Face to the window I had
to know what ought to be
accomplished by predecessors
in the same field of labor
because beauty is what is
What is said and what this
It—it in itself insistent is


It is the simple fact of the house at 118 Westerly Terrace that is most often spoken of:

Life in this house-island is
riddled with light a sense of
something last to say first
The tone of an oldest voice
Still one of great multitude
Afternoon at its most glassy
The foyer seems to smile


Though as the sequence develops, “the simple fact” of the house becomes complicated:

It was the passage I always
used at first fall of dusk so
the thought of it hangs like
a bright lamp in the realm
of spirit where each word is
consent to being or consent
to partial being on its own


The trajectory of many of these poems is in the direction of an exploration of the ways in which the imagination is housed—and not housed: the tension, in other words, between the quotidian and the imagined, which is also the tension of much of Stevens’ poetry. Poetry, Howe seems to suggest, is always rooted in the basic facts of human lives, but to have life as poetry, needs to be at least partly “other”, different, needs to have a “partial being on its own”; it needs to inhabit the air with the urgency of dramatic speech. In this sense, this sequence is not only a meditation on the tensions that informed Stevens’ poetry, but also Howe’s—indeed, ultimately, it is an ars poetica.

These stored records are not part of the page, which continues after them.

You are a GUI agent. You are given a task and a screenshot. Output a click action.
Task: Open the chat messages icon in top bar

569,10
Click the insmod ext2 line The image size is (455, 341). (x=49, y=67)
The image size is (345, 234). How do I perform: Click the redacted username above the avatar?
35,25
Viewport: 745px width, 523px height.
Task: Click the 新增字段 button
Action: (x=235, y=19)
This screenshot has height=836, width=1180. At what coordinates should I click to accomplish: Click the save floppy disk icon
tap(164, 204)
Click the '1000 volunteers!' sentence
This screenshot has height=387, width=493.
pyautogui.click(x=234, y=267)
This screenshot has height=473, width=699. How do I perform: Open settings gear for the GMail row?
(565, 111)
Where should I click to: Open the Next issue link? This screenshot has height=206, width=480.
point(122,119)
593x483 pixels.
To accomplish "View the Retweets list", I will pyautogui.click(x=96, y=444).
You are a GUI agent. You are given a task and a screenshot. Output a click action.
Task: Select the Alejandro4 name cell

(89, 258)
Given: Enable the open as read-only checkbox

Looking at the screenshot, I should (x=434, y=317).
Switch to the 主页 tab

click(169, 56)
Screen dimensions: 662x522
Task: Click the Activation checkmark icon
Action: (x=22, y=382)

The final sequence, “Fragment of the Wedding Dress of Sara Pierpont Edwards” starts with an epigraph-like image of the nuptial fragment and then moves into thirteen poems that feature disheveled bits of text placed in an artfully helter-skelter collage on the page. Frequently, the words themselves have been allowed to become indistinct, and blurred, there and not there, as they vanish in the same moment that they take on material being. Interestingly, there is little here about the dress, or the fervent wife of Jonathan Edwards. To me, this sequence functions as a coda for the Stevens sequence, indeed for the entire book. It is unreadable, and it underscores the unreadable nature of the Souls of the Labadie Tract. Rather than being a sign of failure, for Howe, though, I think this is a marker of greatness. All literature of enduring value is unreadable in the sense that it exceeds summary. It exceeds our ability to wholly know it and exhaust it. Great literature always resists final understanding. There are always new layers, new levels of meaning organized in an aesthetically complex language having a music all of its own. This is true of Shakespeare, Melville, Dickinson, Joyce and Beckett. It is also true of Susan Howe.

 

Reviewed by Jon Thompson


Jon Thompson edits Free Verse: A Journal of Contemporary Poetry & Poetics.